This post was written by Leigh, who usually pens CHG's Veggie Might column.
Greetings darling CHG readers! I've missed you ever so. The most exciting thing happened since I was here last. I went to Rwanda to teach crochet to the girls of the Ubushobozi Project, and I'm bursting with joy to share with you a first-hand account of your generosity in action.
You may recall that Ubushobozi is a vocational training center that teaches at-risk teenage girls sewing and life skills that set them on a path of empowerment and self-sufficiency. Students are provided lessons, materials, a sewing machine, a salary and a daily meal, health care for themselves and members of their households, and so much more. They learn to be independent, how to run a business by selling the tote bags and clothes they make, and that people are invested in them and their success.
And they dance…do they ever dance!
Back in the spring, Kristen and I introduced you to Aline, who was in particular need of a kitchen. Aline studies and works at Ubushobozi to support her two sisters and ensure the youngest, Diana, gets the formal education not afforded to Aline and Olive, the older sister.
The sisters' house was in disrepair. The roof leaked, the windows had no shutters, the door had no locks, and of special interest to the CHG community, the house had no kitchen. The girls cooked on a charcoal stove outside in the elements rain or shine, and when the rain was too much to light a fire, they took their cook pot to a neighbor or, as often, went without supper. You rallied to Aline's aid and quickly raised $200 so Aline and her sisters could build a new kitchen.
Immediately, after the fundraiser in March, a terrible rainstorm took off Aline's leaky roof and damaged the walls of her house.
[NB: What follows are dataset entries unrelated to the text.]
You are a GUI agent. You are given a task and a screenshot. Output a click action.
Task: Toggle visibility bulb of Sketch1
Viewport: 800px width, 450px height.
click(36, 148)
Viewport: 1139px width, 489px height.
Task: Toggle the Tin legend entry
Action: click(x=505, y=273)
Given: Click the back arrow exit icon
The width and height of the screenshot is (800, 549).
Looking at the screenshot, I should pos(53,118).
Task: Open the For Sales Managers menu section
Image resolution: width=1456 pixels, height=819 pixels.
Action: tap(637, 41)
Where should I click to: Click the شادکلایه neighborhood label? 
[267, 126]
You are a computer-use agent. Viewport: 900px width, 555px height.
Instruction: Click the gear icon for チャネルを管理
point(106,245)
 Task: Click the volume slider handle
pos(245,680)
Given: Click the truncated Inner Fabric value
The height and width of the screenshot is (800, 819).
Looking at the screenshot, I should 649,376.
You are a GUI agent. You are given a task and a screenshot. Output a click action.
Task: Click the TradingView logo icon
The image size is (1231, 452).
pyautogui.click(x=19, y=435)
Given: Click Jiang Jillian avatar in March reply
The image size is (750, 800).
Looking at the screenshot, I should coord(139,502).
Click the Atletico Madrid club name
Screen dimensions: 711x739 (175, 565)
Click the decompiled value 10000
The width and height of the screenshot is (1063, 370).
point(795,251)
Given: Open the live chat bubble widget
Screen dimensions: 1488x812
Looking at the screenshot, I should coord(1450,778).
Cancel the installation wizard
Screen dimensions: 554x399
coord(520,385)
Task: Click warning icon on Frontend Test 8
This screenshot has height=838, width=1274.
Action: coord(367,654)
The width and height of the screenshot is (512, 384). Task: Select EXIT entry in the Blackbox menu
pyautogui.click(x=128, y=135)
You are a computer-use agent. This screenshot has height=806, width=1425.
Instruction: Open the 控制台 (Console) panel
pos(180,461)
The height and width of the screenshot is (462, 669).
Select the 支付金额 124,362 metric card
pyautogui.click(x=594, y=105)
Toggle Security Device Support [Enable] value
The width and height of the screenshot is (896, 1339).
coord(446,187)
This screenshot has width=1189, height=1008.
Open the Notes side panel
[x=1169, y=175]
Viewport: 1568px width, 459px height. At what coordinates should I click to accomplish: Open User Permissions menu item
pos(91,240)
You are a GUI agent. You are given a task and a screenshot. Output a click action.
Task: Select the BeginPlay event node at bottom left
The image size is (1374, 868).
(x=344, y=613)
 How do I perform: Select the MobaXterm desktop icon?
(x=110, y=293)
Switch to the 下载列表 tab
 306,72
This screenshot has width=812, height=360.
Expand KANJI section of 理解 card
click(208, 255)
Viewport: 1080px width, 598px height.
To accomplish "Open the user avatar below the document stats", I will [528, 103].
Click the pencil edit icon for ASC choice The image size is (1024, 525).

With our blessing, the Ubushobozi directors allowed Aline to use the kitchen money to make emergency repairs to her roof and walls, and as soon as the rains passed, replenished the kitchen money from the general fund.
Cut to August: Aline has one of the swankiest houses in her village, with doors that lock and everything.
On my visit, our crew, that included me, directors Betsy and Dolinda, and founder Jeanne, rode on motorcycle taxis (oh dear Maude, I thought I was going to die) to the girls' village to check out their digs. Our first stop was Aline's house. The village was immediately abuzz with the news that "mzungus" (non-Africans) had arrived.
Escorted by a number of small children from the village, Betsy and I almost burst into tears when we saw Aline's house. The crumbling mud bricks we'd seen in photos were smoothed over with an adobe-like clay. A new tin roof gleamed in the sun. Doors and shutters were obviously new, with shiny locks to protect the girls at night. Diana took us around back.
There it was: Aline's kitchen, a brand-new mud-brick structure standing fresh and bright among the banana trees and bean poles. It had ventilation windows near the roof and a stone floor. Since it was the dry season, the stove was still outside, but the kitchen stood ready to withstand the rains to come—the rains that are pounding them now.
Aline poked her head from inside the house, just emerging from a bath.
"One minute," she said smiling, and popped back inside. A few minute later, she joined us outside, draped in vibrant fabric, showing off her kitchen and posing for pictures. She disappeared again and Diana led us to the living room.
Their tiny house was neat and tidy. The only light came through the high windows. We sat in wicker chairs around a wooden coffee table and chatted and laughed with Diana and Faustin, Ubushobozi's gardener, who also lives in the village. We marveled at all the work that had been done. After about 30 minutes, Aline finally joined us, fully dressed in a polo shirt and long skirt, proffering heaping plates of food.
"I cooked," she exclaimed, proudly serving her guests.
The meal was a delicious stew of potatoes, chayote, onions, and spices. I was only able to identify the chayote after I asked what we were eating. Aline jumped to her feet, disappeared for a moment, and returned to plop a chayote on the coffee table in front of me. She called it something else, but I can't recall the Kinyarwanda name.
After our fabulous, filling meal of squash and potatoes, we took 100 or so more pictures with Aline and Diana and made motions to leave. But it was not goodbye. Our group grew in number with every home visit, and this was merely our first stop—and first meal.
If you're still not sure of your impact on these sisters, Dear Readers, know this: these girls' lives have been changed. Because of your generosity, they are now protected from the rain and from robbers, they can eat a full meal despite the weather, and they have a pride in their home that is visible on their faces. And this pride extends to others in their community. They are an inspiration to those around them, and the more their lives improve, the more they can do to help their friends and neighbors.
Okay, I'm going to cry again. Thank you, CHG readers, for your constant support of us, Aline, Ubushobozi, and the good you do wherever you go.